With Microsoft’s (MSFT) quarterly earnings report set for this Tuesday, investors will be eager to learn more about Copilot, the company’s newest AI subscription service.
Copilot will cost users $30 per month, on top of existing subscriptions. The AI-powered upgrade to Microsoft’s business suite will reportedly enable users to instantly summarize documents, easily generate emails, and speed up Excel analysis.
With this update, here’s the current breakdown of Microsoft plans:
• Microsoft 365 Business Standard: $12.50 per user, per month.
• Microsoft 365 E3: $36 per user, per month.
• Microsoft 365 Copilot: $30 per user, per month, on top of existing plans.
This means that companies using Copilot could practically double their monthly subscription cost. But the tech giant promises the upgrade will be worth the price. According to one executive, “Soon, no one will want to work without it.”
With Copilot set to change the rules for premium AI pricing, investors will also want to hear Microsoft’s take on the new rules for AI proposed by the Biden administration. Under the proposed regulations, major players would have to allow third-party experts to test AI tools prior to public release.
Microsoft, Amazon (AMZN), and Meta (META), among others, have already agreed to comply with these safeguards. With a handful of these companies set to report earnings in the coming days, the week ahead on Wall Street will be one to watch.
Today, the S&P Global (SPGI) manufacturing PMI for the month of May will be released. In June, this metric hit a six-month low, signaling a decline in the health of the manufacturing sector, influenced by inflationary pressure and higher interest rates.
Tomorrow, the home price index for May will be released. In April, this measure of home prices across 20 cities dropped 1.6% on an annual basis — the biggest decline since April 2012.
On Wednesday, the Federal Reserve will decide whether or not to raise interest rates in July. Last month, the vast majority of FOMC participants agreed to pause rate hikes. However, Wall Street is currently pricing in a likely 25-basis-point raise this month. Investors will also get an update for the 30-year fixed-rate mortgage, which currently sits at 6.87%.
On Thursday, the Q2 quarterly growth rate will be released. In the first quarter, the US economy grew at an annualized 2% rate, well above forecasts.
On Friday, the consumer metrics for personal spending and income in June will be released. In May, these metrics rose 0.1% and 0.4%, respectively.
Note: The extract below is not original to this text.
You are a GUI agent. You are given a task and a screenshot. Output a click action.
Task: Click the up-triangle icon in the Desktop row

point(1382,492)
Today, Domino’s Pizza (DPZ) will kick off a busy week of earnings. Executives will offer insight on the pizza chain’s abrupt about-face regarding third-party delivery apps. After years of shunning apps like DoorDash (DASH), Domino’s recently announced a surprising partnership with Uber Eats (UBER) and Postmates.
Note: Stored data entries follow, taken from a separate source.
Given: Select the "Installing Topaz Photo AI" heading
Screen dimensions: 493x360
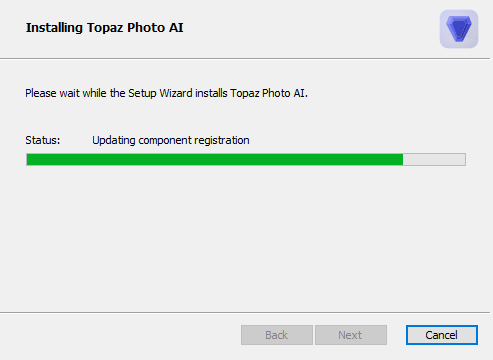Looking at the screenshot, I should 105,28.
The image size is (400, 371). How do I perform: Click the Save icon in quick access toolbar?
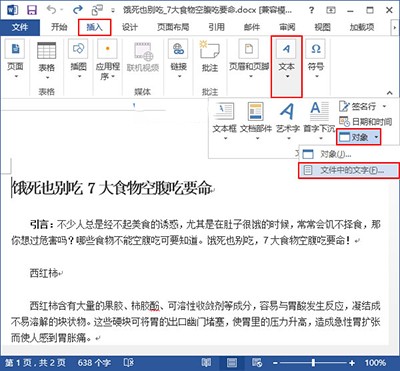32,10
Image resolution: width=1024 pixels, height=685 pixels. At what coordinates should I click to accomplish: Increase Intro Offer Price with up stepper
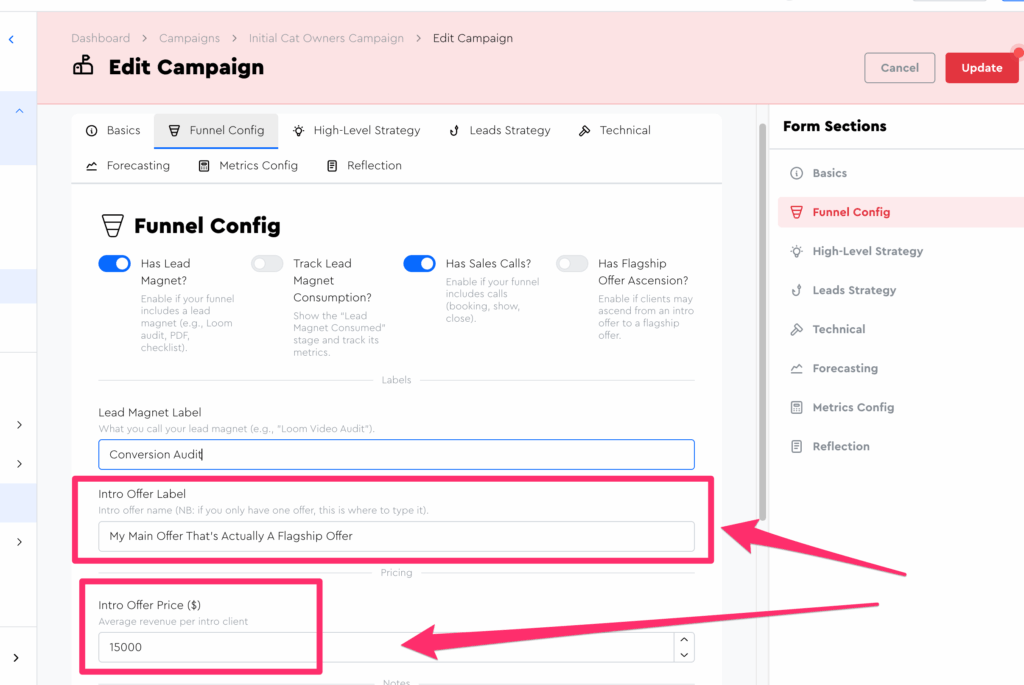tap(684, 640)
Tomorrow, Alphabet (GOOGL) will provide counterprogramming to Microsoft’s report. The dueling tech giants will likely spend time discussing their respective plans for generative AI. Notably, Google shareholders will be eager to learn more about the rumors that co-founder Sergey Brin is back to help launch Gemini, another highly-anticipated AI system from Google. Additionally, 3M (MMM) and Raytheon (RTX) will also report earnings.
Wednesday will be another busy day with reports expected from Meta Platforms, Coca-Cola (KO), Boeing (BA), and Hilton (HLT). Investors will be eager to hear more about the initial performance of Meta’s new Twitter-adjacent platform Threads. The social media app amassed 100 million users in its first week, the fastest an online platform has ever done so.
Thursday, investors can expect earnings reports from Honeywell (HON), CBRE Group (CBRE), and Ford (F). Ford’s management is likely to discuss the recent investigation from House Republicans regardings its partnership with a Chinese battery maker CATL, including its potential link to forced labor.
Friday marks another high profile earnings battle, as oil goliaths Chevron (CVX) and Exxon Mobil (XOM) both report. The latter is likely to discuss its recent $4.9 billion acquisition of the carbon storage company Denbury (DEN). Global consumer goods behemoth Procter & Gamble (PG) will also hand in a report card.